Then Why Don't They Coach That Way?
An Introduction to Coaching Youth Sports
I have coached youth sports for over 25 years. Coaching is mainly my hobby, although I have been getting paid for the last ten years, but I view sports as a terrific analogy to life in general. There are far too many kids who do not have good foundations in the home or role models to help them learn how to cope with the trials of growing up. Sports are great teaching tools if they are taught properly.
I coached football, basketball, and baseball for many years. I saw many different styles of coaching as well as many different qualities of coaches. Coaches in youth sports are almost exclusively dads (and moms) who are there because their kids are involved. Usually, these volunteers have had no training in how to coach. They rely on their experiences from their youth sports coaches and they repeat what was done with (and to) them when they played in the little leagues (not necessarily a recipe for success).
A few years ago, I found myself coaching only basketball. I was only coaching 15 - 20 kids each year as opposed to 45 - 50 kids. I wanted to help more kids battle the gauntlet that is youth sports but I didn’t know how. Then, it occurred to me what I mentioned in the previous paragraph. Volunteer coaches have no place to turn for help in learning how to coach. I could use my experiences to write a book on how to coach youth sports.
Don’t get me wrong; I know that I am not God’s gift to coaching, but I had twenty years of experience with a good track record and legions of happy parents and former players to show for it. I decided to write a book designed to help coaches be more successful at their craft, thereby making players’ experiences more beneficial in the grand scheme of things. The following explains my philosophy and what led me to the point at which I felt that I could make a positive contribution to the world of coaching youth sports.
Coaching can be one of the most rewarding things you’ll ever do. Coaching can be one of the most frustrating things you’ll ever do. When it’s all said and done, which statement is true is largely up to you. Can I promise you success if you read my book? No. But, whether you are a brand new coach or one with experience who wants to improve; this book is a good place to start.
Since I have sons and have only coached boys so far, I have written this book with reference to the male gender. Please do not be offended if you are a lady or if you have daughters. There is no gender slight intended; it is just easier to write without saying, “him/her,” etc. throughout the book and maybe I’m not smart enough to keep everything straight that way anyhow.
While I’m on the subject, let me say that one of the best coaches I ever watched work is a lady who coached the girls’ basketball teams at the high school where I coached.
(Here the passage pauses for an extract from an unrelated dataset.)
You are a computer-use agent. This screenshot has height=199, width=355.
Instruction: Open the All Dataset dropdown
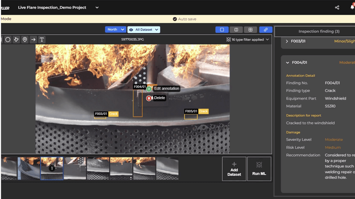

Her knowledge of the sport was superior; her passion for coaching was second to none; and her ability to inspire her players to the best of their potential, on and off the court, was incredible. Isn’t that what all coaches should strive to be? I am proud to say that I learned a lot from her.
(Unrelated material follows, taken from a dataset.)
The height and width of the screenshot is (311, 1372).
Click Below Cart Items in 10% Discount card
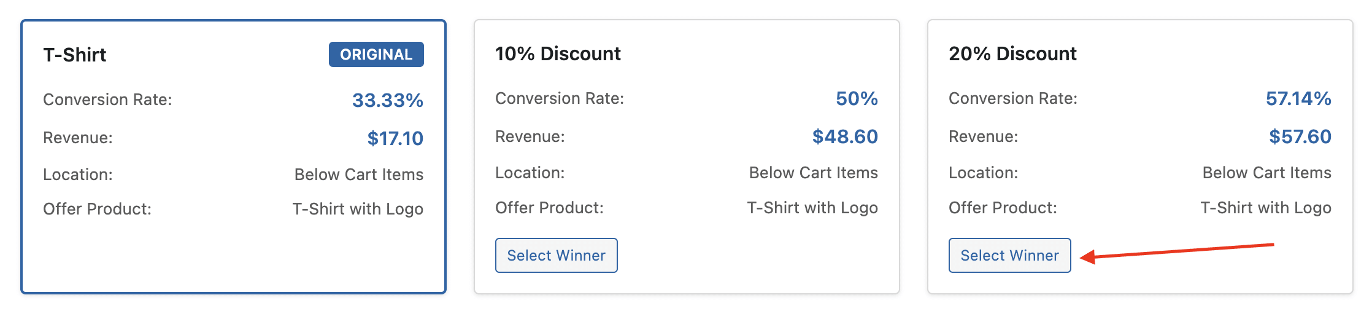click(x=813, y=173)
Like many coaches, I got involved when my sons were just starting to play competitive athletics. I was not impressed with what I saw in their first coaches so I got involved. I don’t mean to sound arrogant, but too many coaches are in it to make stars out of their own children and their buddies’ kids, etc. Sadly, much of this remains the same even among high school coaches. That is the basis for one of the wrong reasons to coach. (What to avoid.)
I approached the whole world of youth athletics differently than other coaches I had watched and I’m glad I did. My style is basically coaching from the kids up; not from the coach down. When I got to the high school level, I found that the same principles I used in youth sports applied to those ages too. What I learned along the way is priceless. In this book, I share the secrets that I learned; some as a result of successful techniques I had worked to develop and others that I happened upon by accident.
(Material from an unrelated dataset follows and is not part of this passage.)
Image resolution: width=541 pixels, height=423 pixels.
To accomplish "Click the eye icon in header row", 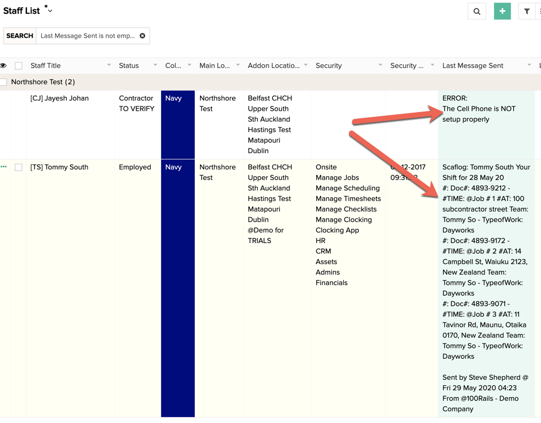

I have been asked about my coaching record. I must admit that I have no idea what it is. That’s probably because I had a job as a salesman so coaching was not my profession. I never focused on my record; I focused on the kids. I have put together over sixty teams in football, basketball, and baseball and, although I don’t know my record in any sport, I do know that every few years, my teams won championships. Along the way, there was a number of undefeated seasons so, by the usual standards, I have been successful. But building my resume is not why I coach and my record as a coach is not how I define my success. I coach for the betterment of the kids— and their success is far more important than my record.
Not long after I published the book, I saw an old friend against whom I had coached over ten years prior. I told him about the book but I told him I was not trying to market it to him. I told him about it because he was in it. (He was a, “How to...” chapter.)
I told him that if a successful high school coach read my book, I’m not trying to say that he would be a better coach tomorrow. But coaches, regardless of their level of experience would not disagree with anything I had written. He interrupted me to say, “Then why don’t they coach that way?” This little anecdote became the foreword in my book. He validated my belief that there is a need for a book of this kind.